[Opening PROVIDED ENTRIES section]
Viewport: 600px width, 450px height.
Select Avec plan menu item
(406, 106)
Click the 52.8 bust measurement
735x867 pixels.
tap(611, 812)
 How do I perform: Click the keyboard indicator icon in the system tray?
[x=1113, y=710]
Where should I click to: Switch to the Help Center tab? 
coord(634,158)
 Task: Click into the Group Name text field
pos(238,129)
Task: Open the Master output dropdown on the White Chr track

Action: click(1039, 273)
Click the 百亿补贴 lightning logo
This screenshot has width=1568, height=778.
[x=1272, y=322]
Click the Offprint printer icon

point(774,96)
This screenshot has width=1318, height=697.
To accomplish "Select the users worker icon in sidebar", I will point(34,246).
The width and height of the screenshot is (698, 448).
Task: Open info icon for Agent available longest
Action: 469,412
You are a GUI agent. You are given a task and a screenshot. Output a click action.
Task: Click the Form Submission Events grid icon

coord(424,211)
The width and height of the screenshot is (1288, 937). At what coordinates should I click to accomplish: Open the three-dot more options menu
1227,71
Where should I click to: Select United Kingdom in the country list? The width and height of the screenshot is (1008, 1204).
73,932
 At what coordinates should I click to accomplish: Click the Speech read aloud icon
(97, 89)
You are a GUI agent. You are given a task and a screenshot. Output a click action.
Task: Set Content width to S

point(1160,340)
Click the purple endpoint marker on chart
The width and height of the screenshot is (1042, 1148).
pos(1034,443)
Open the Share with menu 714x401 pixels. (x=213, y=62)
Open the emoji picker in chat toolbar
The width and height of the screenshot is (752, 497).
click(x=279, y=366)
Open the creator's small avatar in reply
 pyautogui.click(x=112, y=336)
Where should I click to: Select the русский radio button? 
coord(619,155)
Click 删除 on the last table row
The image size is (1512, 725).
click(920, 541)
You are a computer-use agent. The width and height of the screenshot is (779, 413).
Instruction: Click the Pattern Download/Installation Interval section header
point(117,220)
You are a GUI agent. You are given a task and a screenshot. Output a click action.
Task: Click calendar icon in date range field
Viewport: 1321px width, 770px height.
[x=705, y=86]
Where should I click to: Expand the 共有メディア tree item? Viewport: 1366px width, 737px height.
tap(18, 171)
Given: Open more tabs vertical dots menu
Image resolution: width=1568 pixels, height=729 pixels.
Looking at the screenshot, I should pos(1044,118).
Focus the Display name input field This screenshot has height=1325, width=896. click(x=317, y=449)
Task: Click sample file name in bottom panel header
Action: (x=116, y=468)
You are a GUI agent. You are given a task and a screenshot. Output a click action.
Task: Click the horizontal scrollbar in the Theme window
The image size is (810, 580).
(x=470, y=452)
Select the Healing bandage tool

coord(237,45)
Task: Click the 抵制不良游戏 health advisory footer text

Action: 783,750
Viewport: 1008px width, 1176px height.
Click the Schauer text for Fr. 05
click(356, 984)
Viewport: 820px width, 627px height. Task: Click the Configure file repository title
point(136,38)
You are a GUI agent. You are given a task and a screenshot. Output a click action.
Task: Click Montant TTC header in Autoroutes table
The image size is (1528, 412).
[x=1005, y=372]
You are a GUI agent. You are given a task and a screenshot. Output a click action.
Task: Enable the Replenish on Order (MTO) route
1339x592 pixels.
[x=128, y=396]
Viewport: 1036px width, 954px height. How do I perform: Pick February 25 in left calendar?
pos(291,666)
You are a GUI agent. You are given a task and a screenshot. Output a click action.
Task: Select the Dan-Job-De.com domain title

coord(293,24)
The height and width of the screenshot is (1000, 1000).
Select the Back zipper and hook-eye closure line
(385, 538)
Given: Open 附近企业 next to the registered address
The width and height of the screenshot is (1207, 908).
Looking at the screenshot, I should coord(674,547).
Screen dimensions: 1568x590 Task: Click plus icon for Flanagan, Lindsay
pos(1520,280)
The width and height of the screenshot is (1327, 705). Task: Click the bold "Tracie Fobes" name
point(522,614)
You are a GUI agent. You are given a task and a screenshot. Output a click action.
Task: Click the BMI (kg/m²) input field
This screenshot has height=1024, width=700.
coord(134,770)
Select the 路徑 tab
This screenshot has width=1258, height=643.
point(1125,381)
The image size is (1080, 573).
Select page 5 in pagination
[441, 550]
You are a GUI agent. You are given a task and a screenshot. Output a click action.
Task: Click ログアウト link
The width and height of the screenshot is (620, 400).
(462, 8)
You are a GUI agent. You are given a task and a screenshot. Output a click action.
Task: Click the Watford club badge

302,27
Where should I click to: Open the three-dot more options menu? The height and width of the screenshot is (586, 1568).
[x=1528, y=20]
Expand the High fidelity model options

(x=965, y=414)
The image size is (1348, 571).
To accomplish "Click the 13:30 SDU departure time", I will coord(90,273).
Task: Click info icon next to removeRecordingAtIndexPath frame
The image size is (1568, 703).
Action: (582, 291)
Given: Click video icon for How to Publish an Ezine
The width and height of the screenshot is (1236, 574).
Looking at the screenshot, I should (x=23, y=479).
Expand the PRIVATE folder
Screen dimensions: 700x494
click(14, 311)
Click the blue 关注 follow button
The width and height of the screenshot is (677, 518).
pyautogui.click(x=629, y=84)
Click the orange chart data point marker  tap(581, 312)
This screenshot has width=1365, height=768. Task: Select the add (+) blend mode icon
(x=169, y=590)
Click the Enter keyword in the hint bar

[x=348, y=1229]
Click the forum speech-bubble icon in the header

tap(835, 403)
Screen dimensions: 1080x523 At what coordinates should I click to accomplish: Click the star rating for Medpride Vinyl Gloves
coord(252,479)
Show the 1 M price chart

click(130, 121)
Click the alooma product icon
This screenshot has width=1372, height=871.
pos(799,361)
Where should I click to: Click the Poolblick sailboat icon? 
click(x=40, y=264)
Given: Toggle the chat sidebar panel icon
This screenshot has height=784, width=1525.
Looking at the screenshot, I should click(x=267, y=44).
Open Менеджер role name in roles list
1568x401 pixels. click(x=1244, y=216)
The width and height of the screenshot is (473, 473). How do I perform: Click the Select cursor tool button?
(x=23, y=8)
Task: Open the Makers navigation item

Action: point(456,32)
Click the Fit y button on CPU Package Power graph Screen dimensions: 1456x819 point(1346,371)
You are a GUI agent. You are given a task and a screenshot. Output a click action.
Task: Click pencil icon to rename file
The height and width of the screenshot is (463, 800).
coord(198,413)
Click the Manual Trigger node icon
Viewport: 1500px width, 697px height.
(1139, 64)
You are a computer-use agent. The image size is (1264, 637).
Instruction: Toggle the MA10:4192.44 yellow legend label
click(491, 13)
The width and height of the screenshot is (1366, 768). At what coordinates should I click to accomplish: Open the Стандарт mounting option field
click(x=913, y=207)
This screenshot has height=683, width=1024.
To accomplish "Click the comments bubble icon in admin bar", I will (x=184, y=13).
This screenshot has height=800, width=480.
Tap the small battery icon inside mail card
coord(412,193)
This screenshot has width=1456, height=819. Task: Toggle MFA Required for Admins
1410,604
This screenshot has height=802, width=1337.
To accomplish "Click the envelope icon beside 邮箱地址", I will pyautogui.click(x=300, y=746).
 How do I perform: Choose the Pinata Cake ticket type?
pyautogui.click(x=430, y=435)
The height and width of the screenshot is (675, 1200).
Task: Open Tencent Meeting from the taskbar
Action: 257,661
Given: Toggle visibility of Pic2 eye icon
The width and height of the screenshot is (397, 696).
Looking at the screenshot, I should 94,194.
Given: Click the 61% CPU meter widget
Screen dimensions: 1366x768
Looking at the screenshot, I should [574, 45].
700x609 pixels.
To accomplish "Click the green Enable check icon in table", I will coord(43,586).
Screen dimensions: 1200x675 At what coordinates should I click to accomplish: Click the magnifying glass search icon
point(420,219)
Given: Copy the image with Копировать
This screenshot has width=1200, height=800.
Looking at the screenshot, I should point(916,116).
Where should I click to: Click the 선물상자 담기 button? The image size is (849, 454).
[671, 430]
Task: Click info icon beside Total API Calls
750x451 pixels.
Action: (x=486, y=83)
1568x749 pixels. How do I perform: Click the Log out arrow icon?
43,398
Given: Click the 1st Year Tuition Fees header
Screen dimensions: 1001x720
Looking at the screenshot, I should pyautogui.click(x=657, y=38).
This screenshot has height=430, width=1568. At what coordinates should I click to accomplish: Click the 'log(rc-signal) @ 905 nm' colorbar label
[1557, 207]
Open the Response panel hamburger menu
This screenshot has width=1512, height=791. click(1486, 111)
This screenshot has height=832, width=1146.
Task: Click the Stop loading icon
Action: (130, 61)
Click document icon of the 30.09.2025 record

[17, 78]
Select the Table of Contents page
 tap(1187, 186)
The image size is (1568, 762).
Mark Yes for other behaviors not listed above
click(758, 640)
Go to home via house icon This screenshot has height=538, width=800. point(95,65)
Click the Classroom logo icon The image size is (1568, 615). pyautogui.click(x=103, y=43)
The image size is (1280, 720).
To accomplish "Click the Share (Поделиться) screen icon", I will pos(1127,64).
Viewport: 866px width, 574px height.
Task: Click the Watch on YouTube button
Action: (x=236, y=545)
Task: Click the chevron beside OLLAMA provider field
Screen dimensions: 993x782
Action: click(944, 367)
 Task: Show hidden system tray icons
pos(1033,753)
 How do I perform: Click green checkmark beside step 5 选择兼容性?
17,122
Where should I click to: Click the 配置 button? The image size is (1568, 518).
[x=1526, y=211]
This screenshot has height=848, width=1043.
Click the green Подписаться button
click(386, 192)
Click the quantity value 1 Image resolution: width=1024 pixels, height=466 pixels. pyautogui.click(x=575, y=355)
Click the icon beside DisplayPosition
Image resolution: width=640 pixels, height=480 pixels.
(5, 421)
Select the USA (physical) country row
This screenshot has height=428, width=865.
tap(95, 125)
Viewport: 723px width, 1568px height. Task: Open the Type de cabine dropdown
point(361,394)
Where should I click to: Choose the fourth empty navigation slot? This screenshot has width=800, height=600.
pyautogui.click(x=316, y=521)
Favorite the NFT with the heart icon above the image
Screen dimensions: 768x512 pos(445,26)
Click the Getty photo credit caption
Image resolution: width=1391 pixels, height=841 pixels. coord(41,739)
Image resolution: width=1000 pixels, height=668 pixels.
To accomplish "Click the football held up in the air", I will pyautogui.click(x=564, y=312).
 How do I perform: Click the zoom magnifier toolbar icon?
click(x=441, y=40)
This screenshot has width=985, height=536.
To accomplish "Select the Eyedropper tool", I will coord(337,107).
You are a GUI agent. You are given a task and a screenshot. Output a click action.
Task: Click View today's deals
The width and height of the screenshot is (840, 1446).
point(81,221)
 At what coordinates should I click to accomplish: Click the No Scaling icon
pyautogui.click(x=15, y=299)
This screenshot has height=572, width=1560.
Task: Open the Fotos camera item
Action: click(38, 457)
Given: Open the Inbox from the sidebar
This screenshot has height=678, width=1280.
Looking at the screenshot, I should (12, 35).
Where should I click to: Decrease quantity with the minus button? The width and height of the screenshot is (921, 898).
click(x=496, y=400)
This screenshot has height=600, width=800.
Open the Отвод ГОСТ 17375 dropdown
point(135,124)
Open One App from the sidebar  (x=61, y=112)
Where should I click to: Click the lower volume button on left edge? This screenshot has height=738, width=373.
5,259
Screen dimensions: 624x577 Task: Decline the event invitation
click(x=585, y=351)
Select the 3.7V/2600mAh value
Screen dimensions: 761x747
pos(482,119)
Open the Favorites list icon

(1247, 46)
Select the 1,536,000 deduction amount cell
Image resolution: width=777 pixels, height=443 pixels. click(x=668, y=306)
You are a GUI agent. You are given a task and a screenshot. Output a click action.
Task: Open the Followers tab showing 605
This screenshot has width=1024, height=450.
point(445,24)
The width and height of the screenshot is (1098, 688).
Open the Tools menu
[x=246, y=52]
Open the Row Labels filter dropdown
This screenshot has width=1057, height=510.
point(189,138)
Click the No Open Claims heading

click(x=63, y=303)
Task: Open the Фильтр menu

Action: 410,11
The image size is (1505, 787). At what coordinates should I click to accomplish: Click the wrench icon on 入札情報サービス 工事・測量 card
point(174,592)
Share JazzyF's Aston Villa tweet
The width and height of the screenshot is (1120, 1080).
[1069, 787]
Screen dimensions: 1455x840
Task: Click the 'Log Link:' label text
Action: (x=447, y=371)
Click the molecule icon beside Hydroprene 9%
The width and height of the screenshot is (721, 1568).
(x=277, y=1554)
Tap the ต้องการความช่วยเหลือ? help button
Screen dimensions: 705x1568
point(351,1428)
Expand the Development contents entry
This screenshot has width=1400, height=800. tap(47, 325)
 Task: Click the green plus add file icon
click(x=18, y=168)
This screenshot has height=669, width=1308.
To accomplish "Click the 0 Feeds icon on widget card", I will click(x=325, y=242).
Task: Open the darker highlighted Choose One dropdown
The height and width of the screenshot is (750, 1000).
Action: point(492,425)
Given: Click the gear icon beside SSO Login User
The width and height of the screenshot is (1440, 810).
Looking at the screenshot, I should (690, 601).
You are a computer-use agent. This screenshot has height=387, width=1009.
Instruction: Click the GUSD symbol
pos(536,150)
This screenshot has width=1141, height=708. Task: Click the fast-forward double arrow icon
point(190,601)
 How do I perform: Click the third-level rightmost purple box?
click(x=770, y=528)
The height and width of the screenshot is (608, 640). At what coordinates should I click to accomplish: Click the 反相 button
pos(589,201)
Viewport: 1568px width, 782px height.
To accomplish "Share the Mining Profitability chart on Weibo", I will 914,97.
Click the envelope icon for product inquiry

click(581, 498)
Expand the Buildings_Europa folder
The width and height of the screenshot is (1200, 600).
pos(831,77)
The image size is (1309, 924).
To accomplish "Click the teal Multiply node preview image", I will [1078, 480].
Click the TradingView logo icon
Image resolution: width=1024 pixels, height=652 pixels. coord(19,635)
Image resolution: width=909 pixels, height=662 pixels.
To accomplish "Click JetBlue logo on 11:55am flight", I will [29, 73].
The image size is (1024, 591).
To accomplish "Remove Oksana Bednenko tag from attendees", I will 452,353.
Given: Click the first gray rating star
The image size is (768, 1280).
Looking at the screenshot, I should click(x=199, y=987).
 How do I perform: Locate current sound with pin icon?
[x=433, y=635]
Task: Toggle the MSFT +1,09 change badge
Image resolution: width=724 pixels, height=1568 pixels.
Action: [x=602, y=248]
[Closing PROVIDED ENTRIES section]
Repeat the data word for word, starting at its first line and stopping after the line that contains "You are a computer-use agent. The width".

Viewport: 600px width, 450px height.
Select Avec plan menu item
(406, 106)
Click the 52.8 bust measurement
735x867 pixels.
tap(611, 812)
 How do I perform: Click the keyboard indicator icon in the system tray?
[x=1113, y=710]
Where should I click to: Switch to the Help Center tab? 
coord(634,158)
 Task: Click into the Group Name text field
pos(238,129)
Task: Open the Master output dropdown on the White Chr track

Action: click(1039, 273)
Click the 百亿补贴 lightning logo
This screenshot has width=1568, height=778.
[x=1272, y=322]
Click the Offprint printer icon

point(774,96)
This screenshot has width=1318, height=697.
To accomplish "Select the users worker icon in sidebar", I will point(34,246).
The width and height of the screenshot is (698, 448).
Task: Open info icon for Agent available longest
Action: 469,412
You are a GUI agent. You are given a task and a screenshot. Output a click action.
Task: Click the Form Submission Events grid icon

coord(424,211)
The width and height of the screenshot is (1288, 937). At what coordinates should I click to accomplish: Open the three-dot more options menu
1227,71
Where should I click to: Select United Kingdom in the country list? The width and height of the screenshot is (1008, 1204).
73,932
 At what coordinates should I click to accomplish: Click the Speech read aloud icon
(97, 89)
You are a GUI agent. You are given a task and a screenshot. Output a click action.
Task: Set Content width to S

point(1160,340)
Click the purple endpoint marker on chart
The width and height of the screenshot is (1042, 1148).
pos(1034,443)
Open the Share with menu 714x401 pixels. (x=213, y=62)
Open the emoji picker in chat toolbar
The width and height of the screenshot is (752, 497).
click(x=279, y=366)
Open the creator's small avatar in reply
 pyautogui.click(x=112, y=336)
Where should I click to: Select the русский radio button? 
coord(619,155)
Click 删除 on the last table row
The image size is (1512, 725).
click(920, 541)
You are a computer-use agent. The width and height of the screenshot is (779, 413).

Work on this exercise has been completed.